Stored data entries:
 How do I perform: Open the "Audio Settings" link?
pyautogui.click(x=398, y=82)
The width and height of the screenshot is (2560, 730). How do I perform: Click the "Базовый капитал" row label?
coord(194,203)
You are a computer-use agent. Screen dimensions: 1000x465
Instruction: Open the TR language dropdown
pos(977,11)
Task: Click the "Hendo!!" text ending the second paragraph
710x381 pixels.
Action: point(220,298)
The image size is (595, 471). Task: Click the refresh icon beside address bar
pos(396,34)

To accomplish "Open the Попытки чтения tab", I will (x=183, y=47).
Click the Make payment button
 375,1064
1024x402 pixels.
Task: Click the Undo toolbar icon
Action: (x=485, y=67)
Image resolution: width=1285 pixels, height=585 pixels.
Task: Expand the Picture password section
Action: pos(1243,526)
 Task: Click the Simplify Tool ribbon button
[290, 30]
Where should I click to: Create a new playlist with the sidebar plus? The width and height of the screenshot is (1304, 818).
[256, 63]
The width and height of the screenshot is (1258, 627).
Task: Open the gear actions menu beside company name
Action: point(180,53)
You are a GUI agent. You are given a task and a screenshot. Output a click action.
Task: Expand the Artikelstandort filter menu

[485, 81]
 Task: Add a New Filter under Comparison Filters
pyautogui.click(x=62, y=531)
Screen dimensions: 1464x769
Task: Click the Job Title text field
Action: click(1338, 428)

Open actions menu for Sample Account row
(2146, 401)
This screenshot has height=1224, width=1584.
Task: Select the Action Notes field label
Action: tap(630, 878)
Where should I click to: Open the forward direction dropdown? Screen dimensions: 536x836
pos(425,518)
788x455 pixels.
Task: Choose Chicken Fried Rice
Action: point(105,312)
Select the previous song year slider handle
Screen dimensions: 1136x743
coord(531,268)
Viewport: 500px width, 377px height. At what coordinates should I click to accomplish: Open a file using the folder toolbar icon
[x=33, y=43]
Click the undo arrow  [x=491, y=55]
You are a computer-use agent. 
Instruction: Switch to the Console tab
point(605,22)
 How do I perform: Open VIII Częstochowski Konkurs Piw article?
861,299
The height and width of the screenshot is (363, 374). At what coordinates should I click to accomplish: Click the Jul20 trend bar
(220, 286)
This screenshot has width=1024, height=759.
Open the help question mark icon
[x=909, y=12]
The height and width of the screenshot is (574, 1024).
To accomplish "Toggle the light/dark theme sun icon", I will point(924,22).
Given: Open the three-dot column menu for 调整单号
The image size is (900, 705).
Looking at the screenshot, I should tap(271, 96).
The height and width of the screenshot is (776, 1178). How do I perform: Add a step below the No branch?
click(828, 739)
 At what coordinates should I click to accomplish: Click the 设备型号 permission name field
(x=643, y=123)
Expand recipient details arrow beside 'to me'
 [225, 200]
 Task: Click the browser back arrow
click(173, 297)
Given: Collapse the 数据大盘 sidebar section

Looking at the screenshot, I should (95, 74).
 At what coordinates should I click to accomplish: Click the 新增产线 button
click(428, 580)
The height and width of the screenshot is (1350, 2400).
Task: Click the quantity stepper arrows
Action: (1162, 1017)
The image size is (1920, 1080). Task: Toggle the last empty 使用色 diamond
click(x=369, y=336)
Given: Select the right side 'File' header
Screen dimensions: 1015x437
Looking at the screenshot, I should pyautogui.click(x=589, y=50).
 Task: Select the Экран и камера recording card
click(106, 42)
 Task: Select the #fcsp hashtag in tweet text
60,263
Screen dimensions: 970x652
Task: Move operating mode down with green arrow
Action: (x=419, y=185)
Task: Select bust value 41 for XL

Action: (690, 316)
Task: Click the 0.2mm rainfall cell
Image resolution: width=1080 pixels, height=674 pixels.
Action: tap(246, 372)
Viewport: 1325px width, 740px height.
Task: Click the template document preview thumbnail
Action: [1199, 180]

DIRECTIONS FOR THIS TASK: From the first line to the last, return the data exactly as written.

RESPONSE FOR THIS EXERCISE:
 How do I perform: Open the "Audio Settings" link?
pyautogui.click(x=398, y=82)
The width and height of the screenshot is (2560, 730). How do I perform: Click the "Базовый капитал" row label?
coord(194,203)
You are a computer-use agent. Screen dimensions: 1000x465
Instruction: Open the TR language dropdown
pos(977,11)
Task: Click the "Hendo!!" text ending the second paragraph
710x381 pixels.
Action: point(220,298)
The image size is (595, 471). Task: Click the refresh icon beside address bar
pos(396,34)

To accomplish "Open the Попытки чтения tab", I will (x=183, y=47).
Click the Make payment button
 375,1064
1024x402 pixels.
Task: Click the Undo toolbar icon
Action: (x=485, y=67)
Image resolution: width=1285 pixels, height=585 pixels.
Task: Expand the Picture password section
Action: pos(1243,526)
 Task: Click the Simplify Tool ribbon button
[290, 30]
Where should I click to: Create a new playlist with the sidebar plus? The width and height of the screenshot is (1304, 818).
[256, 63]
The width and height of the screenshot is (1258, 627).
Task: Open the gear actions menu beside company name
Action: point(180,53)
You are a GUI agent. You are given a task and a screenshot. Output a click action.
Task: Expand the Artikelstandort filter menu

[485, 81]
 Task: Add a New Filter under Comparison Filters
pyautogui.click(x=62, y=531)
Screen dimensions: 1464x769
Task: Click the Job Title text field
Action: click(1338, 428)

Open actions menu for Sample Account row
(2146, 401)
This screenshot has height=1224, width=1584.
Task: Select the Action Notes field label
Action: tap(630, 878)
Where should I click to: Open the forward direction dropdown? Screen dimensions: 536x836
pos(425,518)
788x455 pixels.
Task: Choose Chicken Fried Rice
Action: point(105,312)
Select the previous song year slider handle
Screen dimensions: 1136x743
coord(531,268)
Viewport: 500px width, 377px height. At what coordinates should I click to accomplish: Open a file using the folder toolbar icon
[x=33, y=43]
Click the undo arrow  [x=491, y=55]
You are a computer-use agent. 
Instruction: Switch to the Console tab
point(605,22)
 How do I perform: Open VIII Częstochowski Konkurs Piw article?
861,299
The height and width of the screenshot is (363, 374). At what coordinates should I click to accomplish: Click the Jul20 trend bar
(220, 286)
This screenshot has width=1024, height=759.
Open the help question mark icon
[x=909, y=12]
The height and width of the screenshot is (574, 1024).
To accomplish "Toggle the light/dark theme sun icon", I will point(924,22).
Given: Open the three-dot column menu for 调整单号
The image size is (900, 705).
Looking at the screenshot, I should tap(271, 96).
The height and width of the screenshot is (776, 1178). How do I perform: Add a step below the No branch?
click(828, 739)
 At what coordinates should I click to accomplish: Click the 设备型号 permission name field
(x=643, y=123)
Expand recipient details arrow beside 'to me'
 [225, 200]
 Task: Click the browser back arrow
click(173, 297)
Given: Collapse the 数据大盘 sidebar section

Looking at the screenshot, I should (95, 74).
 At what coordinates should I click to accomplish: Click the 新增产线 button
click(428, 580)
The height and width of the screenshot is (1350, 2400).
Task: Click the quantity stepper arrows
Action: (1162, 1017)
The image size is (1920, 1080). Task: Toggle the last empty 使用色 diamond
click(x=369, y=336)
Given: Select the right side 'File' header
Screen dimensions: 1015x437
Looking at the screenshot, I should pyautogui.click(x=589, y=50).
 Task: Select the Экран и камера recording card
click(106, 42)
 Task: Select the #fcsp hashtag in tweet text
60,263
Screen dimensions: 970x652
Task: Move operating mode down with green arrow
Action: (x=419, y=185)
Task: Select bust value 41 for XL

Action: (690, 316)
Task: Click the 0.2mm rainfall cell
Image resolution: width=1080 pixels, height=674 pixels.
Action: tap(246, 372)
Viewport: 1325px width, 740px height.
Task: Click the template document preview thumbnail
Action: [1199, 180]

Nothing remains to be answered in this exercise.